Timothy swallowed and broke the silence. “So, what do you need my help with, Wyatt?”

“I thought it was obvious,” Wyatt said with a smile. “I want you to find him.”

“What?” Timothy stuttered. “I’m not Batman, Wyatt. If you found this, we can show Dad and—”

“No!” Wyatt’s voice was sharp, and even though he didn’t advance toward Timothy, he still took a step back, away from the bigger man. “Sorry,” Wyatt said, apologizing quickly. “No. We can’t tell your dad.” Wyatt stepped over to the table, cigarette balanced in one hand, and stuffed the pages into his backpack.

“Wyatt.” Timothy smiled carefully, and without realizing it, he reached out to gently touch Wyatt’s arm before he stopped himself. “Dad will have a ton of resources I don’t have. I’m a student, not a cop.” Timothy smirked and spoke under his breath. “As my dad keeps reminding me.”


“Nothing.” Timothy shrugged, paused for a second, and then narrowed his eyes. “Is there a reason you don’t want me to tell my dad? You said you did something wrong?”

“What? No. No way would I hurt Bobby. He was… he was a friend, and I wouldn’t hurt him. I swear it. I meant… I don’t know what I meant.” Wyatt dropped the cigarette in the bucket but didn’t grind it out, and the two of them watched the last of the smoke curl in the air. “Do you think he’s okay?”

Timothy looked away for a minute before he found himself able to look at Wyatt. “It’s hard to say. To be honest, despite what TV shows say, if this was a kidnapping, those are pretty rare, and pretty likely to be solved. If he ran away, well, I know lots of times where runaways get in contact with friends, even if it’s only to say they’re okay. You haven’t gotten any hang-ups or anything on your cell phone, right? No weird texts?”

Wyatt shook his head. “Nope. Nothing like that.” Wyatt sat down at the picnic table, facing Timothy, who was still standing by the bucket. “You sound like one.”

“One what?” Timothy picked up the bucket and looked at Wyatt. “Do you want another one?”

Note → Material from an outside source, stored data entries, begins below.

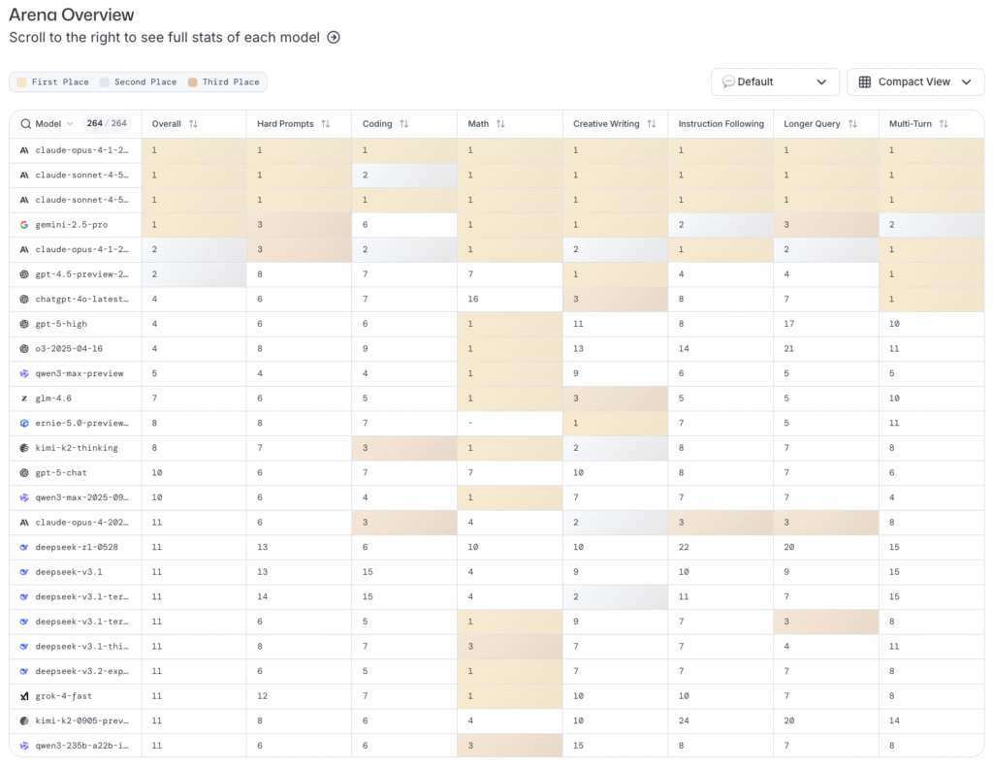993x767 pixels.
Task: Sort by Overall column arrows icon
Action: (x=193, y=124)
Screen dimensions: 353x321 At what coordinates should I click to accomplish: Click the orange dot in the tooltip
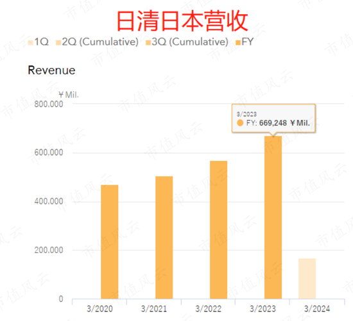[240, 123]
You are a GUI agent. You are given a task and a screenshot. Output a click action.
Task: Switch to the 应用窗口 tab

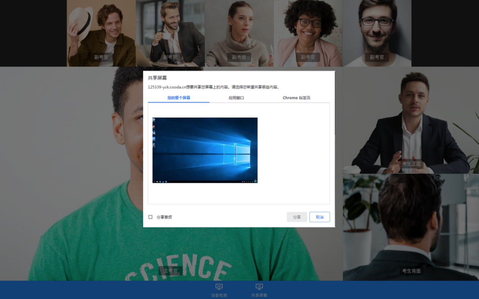(x=236, y=98)
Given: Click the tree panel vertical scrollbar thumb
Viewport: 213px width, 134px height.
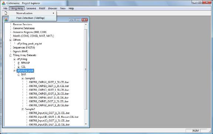Looking at the screenshot, I should click(86, 69).
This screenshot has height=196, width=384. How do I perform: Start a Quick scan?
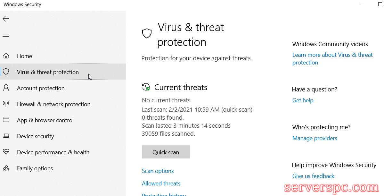[x=166, y=152]
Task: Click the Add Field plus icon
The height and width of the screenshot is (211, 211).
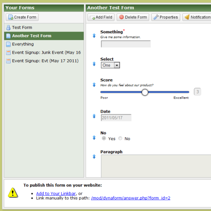Action: tap(92, 18)
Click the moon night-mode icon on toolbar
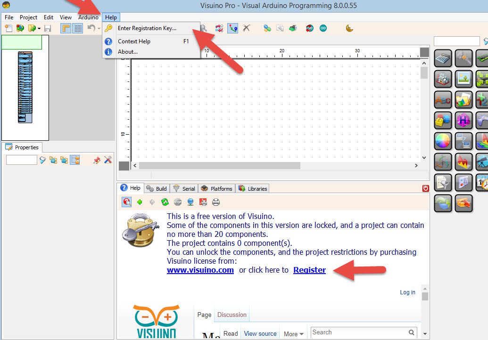 pos(349,28)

Wyatt shook his head. Timothy noticed a bead of sweat falling down Wyatt’s neck. “You sound like a cop. Is it what you want? To be a cop?”

“Not according to my dad.” Timothy rolled his eyes and put the bucket back down. “I’m not”—he raised his fingers in air quotes—“right for the job. I guess it doesn’t matter what I want.”

“So help me anyway. Prove to your dad that he’s wrong.”

Timothy’s mouth curved up in a smile. “You’re smarter than you let on.”

Wyatt smiled back, and Timothy saw a row of bright white. The cigarettes hadn’t begun to yellow his teeth yet.

Timothy shook his head, thinking Wyatt had won the genetic jackpot. “I’ll think about it. Let you know in a couple of days, okay? It’s the best I can offer right now.”

Wyatt nodded. “Want me to leave everything with you?”

Timothy nodded back.

Wyatt passed him the papers and headed toward the gate. He stopped right next to Timothy, placing his hand on Timothy’s arm.

Wyatt’s hand was rough and callused, bigger than Timothy would have imagined. “Thanks, Timothy.”

Timothy waved in response as Wyatt walked into the driveway and out to his truck.